Former Sainsbury’s CEO Mike Coupe, now director of Covid-19 testing at England’s Test and Trace agency, presented plans to supplier and retail bosses this morning, which if successful will see hundreds of thousands of food workers face tests everyday.
Codenamed Project Enable, the scheme comes after Prime Minister Boris Johnson yesterday laid out plans for food workers to be prioritised in the testing process in the fight against the disease.
Trials of the testing programme have already begun.
Coupe is understood to have told those at today’s meeting that “the food industry is high on the priority list” and “mass testing is ramping up”.
It is understood Project Enable will be scaled up to go nationwide across food production plants from next month and it is hoped it will avoid another spike in absenteeism, which in the first wave of the virus saw more than a fifth of the workforce in many factories off at any one time.
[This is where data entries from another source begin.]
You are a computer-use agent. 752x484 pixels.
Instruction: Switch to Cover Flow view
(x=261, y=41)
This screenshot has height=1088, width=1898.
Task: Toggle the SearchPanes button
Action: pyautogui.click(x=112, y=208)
“The testing programme is something that has been piloted with a few companies and the aim is it will be rolled out as daily tests as a bridge for the industry between now and when vaccination becomes available,” a source involved in the talks told The Grocer.
“The idea is it could drastically cut down the amount of people that could have to self-isolate because colleagues of those who test positive would be able to carry on working if they themselves tested negative.”
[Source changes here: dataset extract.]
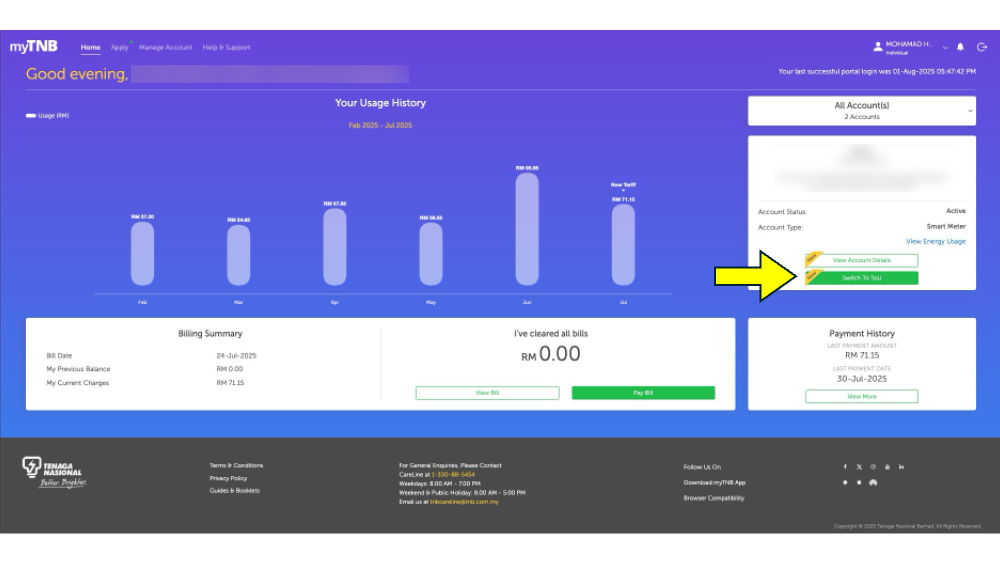Click the myTNB logo
The image size is (1000, 563).
coord(34,47)
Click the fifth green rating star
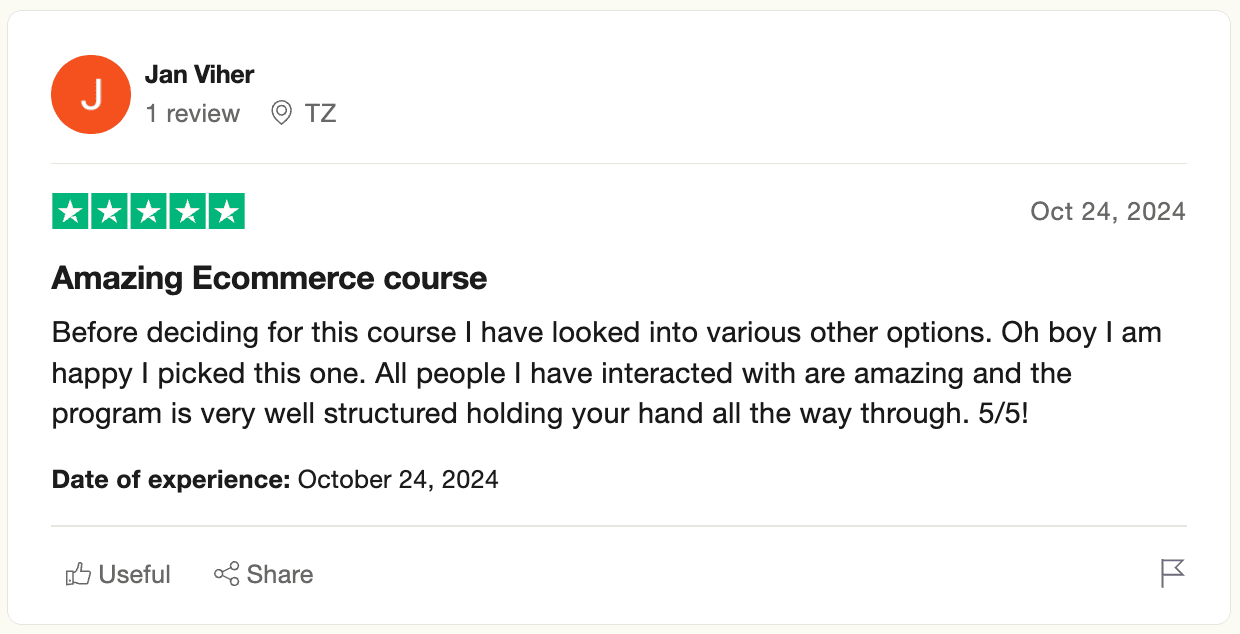The image size is (1240, 634). pos(227,212)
“Used in conjunction with other measures such as the splitting of teams into different shifts as well as social distancing measures, hopefully it will prevent a second spike in absenteeism.”
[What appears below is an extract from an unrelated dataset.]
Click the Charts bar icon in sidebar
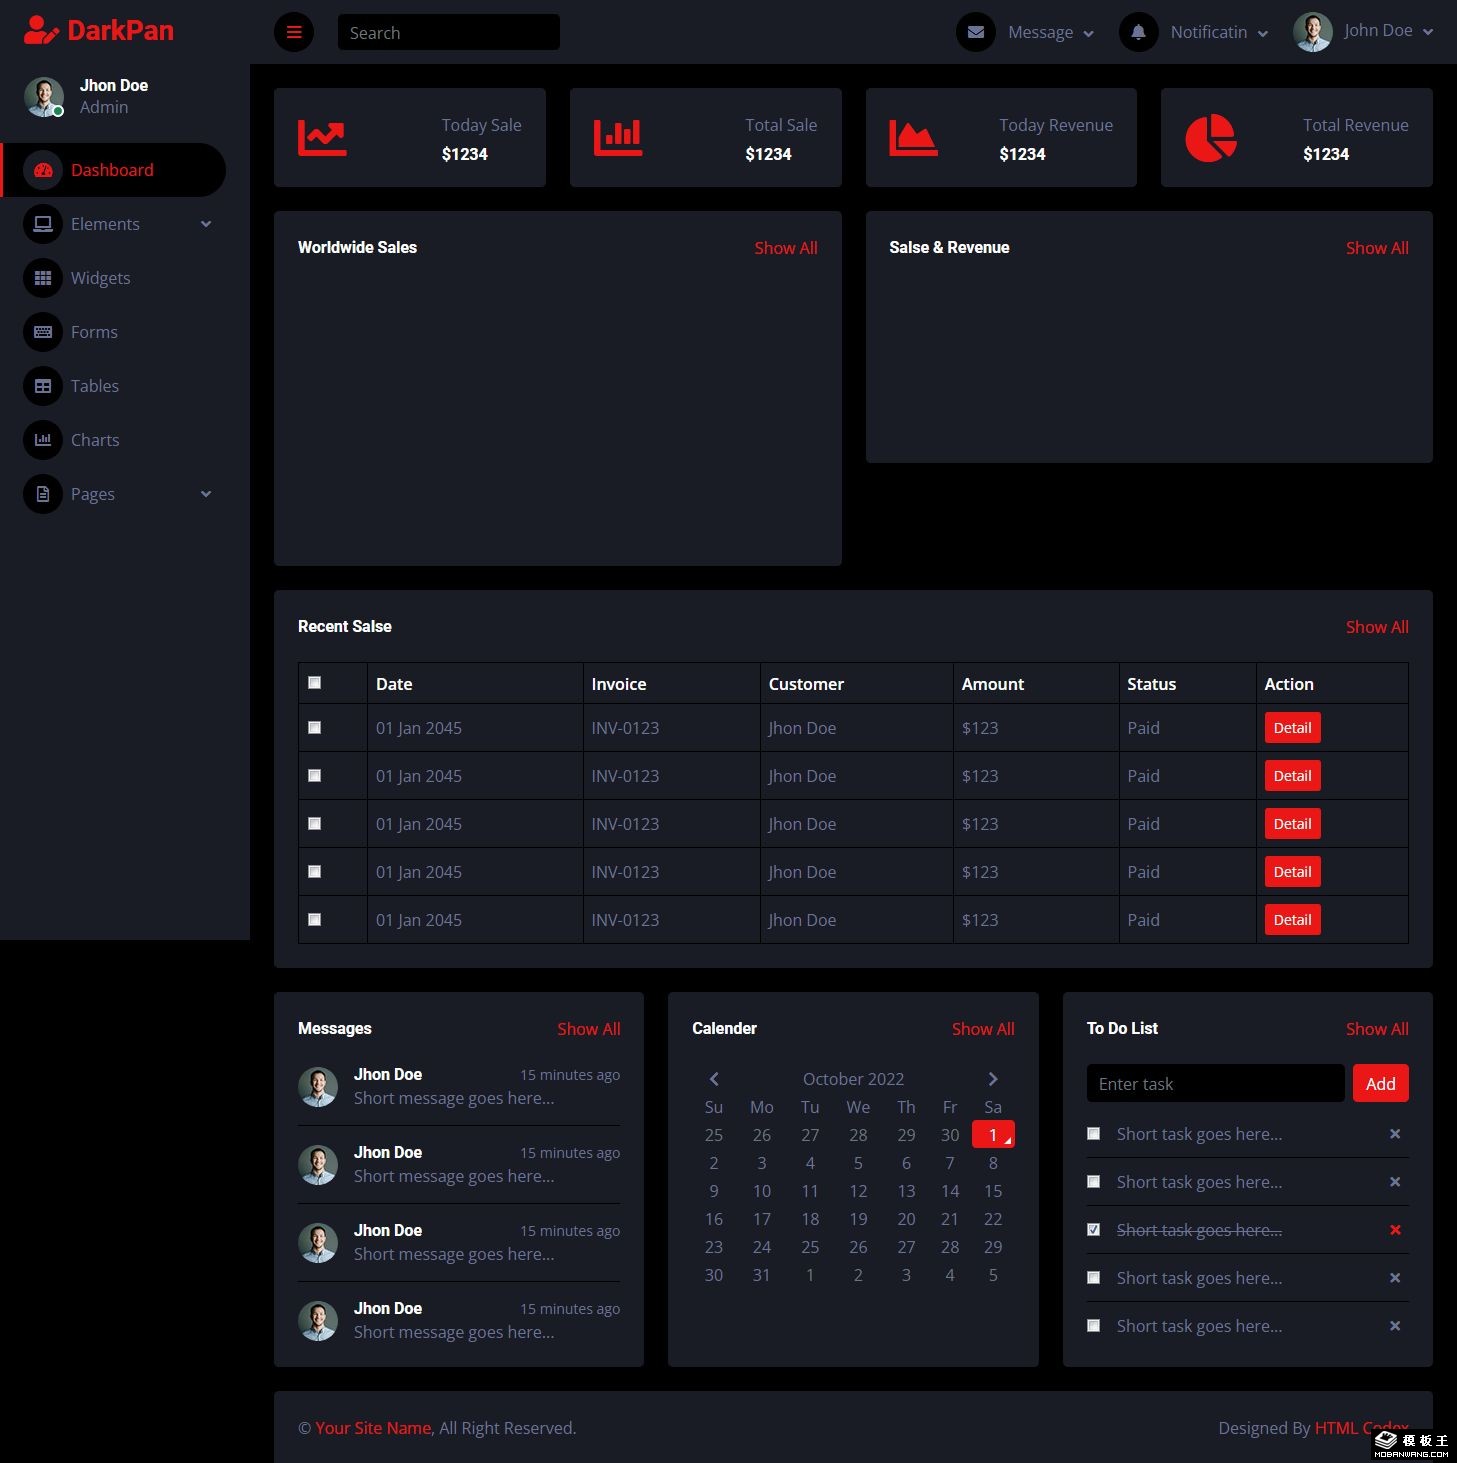Screen dimensions: 1457x1463 coord(43,440)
Under documents released by Downing Street yesterday, workers at food manufacturing plants were identified as a high priority for rapid testing, along with NHS front line workers, care home staff and prison workers.
Coupe is understood to have told industry leaders: “We want to co-create a mass testing program with the food industry.”
“This is a positive step forward for the food and drink industry,” said another source in the talks. “We need an effective testing programme to minimise absentee rates which inevitably rise during the winter months.
“The fact that the project is being run by someone familiar with the industry can only be a positive thing.
“Having Mike Coupe head this up is reassuring in a sense because we know he has experience of working on the front line in the food and drink industry and understands the issues it is facing,” added another source.
However, The Grocer also understands there has been scepticism over the ambition of the scheme, following previous failed targets on testing and problems plaguing the rollout of apps which had been billed as a key weapon in stopping the spread of the virus, which were also trialled with the industry.
The government yesterday announced it was spending £7bn to support increased testing as part of its Covid-19 Winter Plan.